MENGUNJUNGI MASJID NABAWI
MENGUNJUNGI MASJID NABAWI
Jam 09.00 WAS, saya dan tim kembali menelusuri jalan dari Makkah al Mukarramah menuju ke Madinatun Nabawi. Perjalanan tersebut membutuhkan waktu kira-kira 4,5 jam. Perjalanan yang panjang. Namun dengan jalan bebas hambatan, maka jarak tersebut terasa tidak jauh. Kendaraan dipacu dengan kecepatan rata-rata 140 KM perjam. Kendaraan yang andal tentu membuat perjalanan panjang ini terasa nyaman saja. Buktinya, saya bisa tertidur meskipun tidak lama.
Sebagaimana perjalanan kami dari Jeddah ke Mekkah, maka sepanjang perjalanan dari Makkah ke Madinah juga memiliki kesamaaan itu. Wilayah yang kering kerontang. Berbukit-bukit, hamparan bebatuan dan pasir sepanjang mata memandang. Warna udara yang kelihatan keruh sebab sering terjadi semacam putting beliung yang menghamburkan pasir ke atas. Beberapa kali saya lihat ada putting beliung berupa pasir yang berputar-putar dengan menjulang tinggi. Jika di desa saya dahulu orang menamakannya dengan angin lesus atau pusaran angin yang menerbangkan debu ke udara. Dan jika besar bisa menghancurkan bangunan rumah.
Sepanjang perjalanan sungguh kami rasakan betapa panas itu menyengat. Hampir tidak dijumpai lalu lalang orang. Hanya hamparan bebatuan dan gurun pasir yang diselimuti cuaca panas mengganas yang terdapat di wilayah ini. Binatang tentu enggan hidup di daerah dengan keadaan seperti ini. Hanya binatang tertentu saja yang bisa hidup dan bertahan di tengah cuaca panas terik di Arab Saudi.
Sepanjang perjalanan kami sempat melihat beberapa unta yang dipelihara. Mungkin jumlahnya banyak tetapi tentu tidak terlihat. Selain itu juga ada kera-kera yang berkeliaran di jalan bebas hambatan itu. Ada tiga atau empat kera yang memakan buah-buahan yang kiranya sengaja dilempar untuk menjadi makanannya. Gemuk benar kera-kera itu. Rasanya mereka datang dari gunung di sebelah jalan yang tempatnya cukup jauh. Sayangnya saya tidak bertanya apa nama gunung itu.

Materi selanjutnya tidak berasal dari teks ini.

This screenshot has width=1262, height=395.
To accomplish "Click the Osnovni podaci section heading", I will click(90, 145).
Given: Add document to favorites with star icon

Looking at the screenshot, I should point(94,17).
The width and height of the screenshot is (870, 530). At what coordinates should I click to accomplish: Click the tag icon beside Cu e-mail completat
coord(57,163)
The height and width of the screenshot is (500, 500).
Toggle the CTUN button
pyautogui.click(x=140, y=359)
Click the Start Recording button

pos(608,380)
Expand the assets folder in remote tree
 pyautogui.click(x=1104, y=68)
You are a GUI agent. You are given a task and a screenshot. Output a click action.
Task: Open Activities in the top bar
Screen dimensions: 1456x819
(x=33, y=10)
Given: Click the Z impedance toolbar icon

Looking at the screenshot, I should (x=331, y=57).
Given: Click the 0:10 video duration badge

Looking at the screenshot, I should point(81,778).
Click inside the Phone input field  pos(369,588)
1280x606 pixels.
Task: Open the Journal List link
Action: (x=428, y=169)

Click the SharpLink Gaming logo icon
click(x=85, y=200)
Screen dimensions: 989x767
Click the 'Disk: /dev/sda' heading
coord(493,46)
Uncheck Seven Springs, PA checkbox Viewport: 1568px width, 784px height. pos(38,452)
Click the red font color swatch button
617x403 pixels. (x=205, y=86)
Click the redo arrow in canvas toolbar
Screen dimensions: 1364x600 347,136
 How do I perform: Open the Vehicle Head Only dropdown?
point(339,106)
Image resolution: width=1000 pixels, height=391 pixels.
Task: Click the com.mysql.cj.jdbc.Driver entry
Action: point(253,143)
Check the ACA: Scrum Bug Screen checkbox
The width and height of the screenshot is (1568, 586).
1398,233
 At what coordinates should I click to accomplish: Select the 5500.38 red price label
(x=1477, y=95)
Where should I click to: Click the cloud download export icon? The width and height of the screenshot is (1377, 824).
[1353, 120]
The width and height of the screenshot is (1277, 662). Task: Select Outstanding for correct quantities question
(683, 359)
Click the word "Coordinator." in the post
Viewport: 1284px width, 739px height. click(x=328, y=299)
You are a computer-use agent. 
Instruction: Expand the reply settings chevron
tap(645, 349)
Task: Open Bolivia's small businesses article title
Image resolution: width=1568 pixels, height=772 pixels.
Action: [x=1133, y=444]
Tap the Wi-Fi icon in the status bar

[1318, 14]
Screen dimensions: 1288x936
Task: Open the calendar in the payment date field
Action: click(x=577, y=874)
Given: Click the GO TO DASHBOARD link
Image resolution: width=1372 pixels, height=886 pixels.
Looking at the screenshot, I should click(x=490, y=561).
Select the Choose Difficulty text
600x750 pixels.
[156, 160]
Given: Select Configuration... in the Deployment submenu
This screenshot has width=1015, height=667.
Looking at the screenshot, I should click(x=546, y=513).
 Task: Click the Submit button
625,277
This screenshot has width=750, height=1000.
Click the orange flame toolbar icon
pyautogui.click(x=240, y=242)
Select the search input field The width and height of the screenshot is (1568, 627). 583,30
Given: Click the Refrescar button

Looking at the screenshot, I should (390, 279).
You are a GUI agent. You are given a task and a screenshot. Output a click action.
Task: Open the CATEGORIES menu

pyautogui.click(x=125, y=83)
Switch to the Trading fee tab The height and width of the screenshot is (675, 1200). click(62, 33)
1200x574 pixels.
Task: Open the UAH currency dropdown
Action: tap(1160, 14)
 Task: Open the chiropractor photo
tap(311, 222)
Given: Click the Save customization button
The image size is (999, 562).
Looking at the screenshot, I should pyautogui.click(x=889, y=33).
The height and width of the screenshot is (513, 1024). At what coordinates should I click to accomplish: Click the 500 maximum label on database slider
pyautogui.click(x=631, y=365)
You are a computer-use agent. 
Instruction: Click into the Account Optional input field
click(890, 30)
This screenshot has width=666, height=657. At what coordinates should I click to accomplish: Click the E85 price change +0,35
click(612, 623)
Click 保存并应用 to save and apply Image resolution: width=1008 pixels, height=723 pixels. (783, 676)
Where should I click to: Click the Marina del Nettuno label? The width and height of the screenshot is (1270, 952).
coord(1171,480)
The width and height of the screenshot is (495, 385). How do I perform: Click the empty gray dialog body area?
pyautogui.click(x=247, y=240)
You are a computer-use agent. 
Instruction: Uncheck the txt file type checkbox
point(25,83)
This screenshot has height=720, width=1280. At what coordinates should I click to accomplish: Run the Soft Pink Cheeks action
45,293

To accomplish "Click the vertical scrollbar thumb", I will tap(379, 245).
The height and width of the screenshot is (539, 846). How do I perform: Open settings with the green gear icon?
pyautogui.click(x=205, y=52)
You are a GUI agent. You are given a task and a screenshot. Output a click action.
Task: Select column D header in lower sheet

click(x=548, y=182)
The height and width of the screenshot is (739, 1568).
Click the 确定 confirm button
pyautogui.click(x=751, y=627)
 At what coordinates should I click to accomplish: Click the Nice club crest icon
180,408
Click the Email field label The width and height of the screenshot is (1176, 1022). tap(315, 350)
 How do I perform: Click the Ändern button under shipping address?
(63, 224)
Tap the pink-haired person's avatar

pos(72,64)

Kami sempat untuk mengisi perut di tengah perjalanan. Sama seperti tahun lalu, saya juga berhenti di tempat ini. Biasa di dalam perjalanan pastilah pertama yang dicari jika berhenti adalah toilet. Ada kebutuhan yang tidak bisa diwakilkan. Pak Farid memesan makanan. Ternyata makanan yang lezat. Lauk ikan dan nasi kebuli. Porsinya sangat besar. Jumbo. Rupanya takarannya orang Arab. Jadi kami tidak bisa menghabiskan nasi yang disediakan. Separuh saja sudah untung.
Kami sampai di Kantor Urusan Haji (KUH) jam 13.30 WAS. Kami langsung istirahat sampai jam 17.00 WAS. Kami berlima lalu menuju ke Masjid Nabawi. Kami merangsek ke depan sampai di arena Raudhah bagian luar. Karena tempat Raudhah sudah ditutup, maka kami harus memutar keluar masjid lalu masuk ke wilayah Raudhah. Semula kami harus duduk berdesakan, namun kala shalat Maghrib dilakukan ternyata kami semua mendapatkan tempat untuk melakukan shalat. Alhamdulillah, kami bisa melakukan shalat dan meneruskannya dengan membaca Al Qur’an dan dzikiran.
Kami memang sengaja untuk terus di tempat itu sampai shalat Isyak. Rasanya menyenangkan juga bisa mengikuti shalat jamaah di masjid Nabawi. Meskipun hanya shalat Maghrib dan Isyak. Akan tetapi rasanya memang sangat menyenangkan.
Shalat di tempat ini juga dikejar oleh jamaah haji Indonesia. Mereka harus melakukan jamaah empat puluh kali di Masjid Nabawi. Itulah sebabnya, jamaah haji Indonesia harus bertempat tinggal di Madinah selama kurang lebih delapan hari. Perhitungannya adalah bisa shalat jamaah 40 kali tersebut.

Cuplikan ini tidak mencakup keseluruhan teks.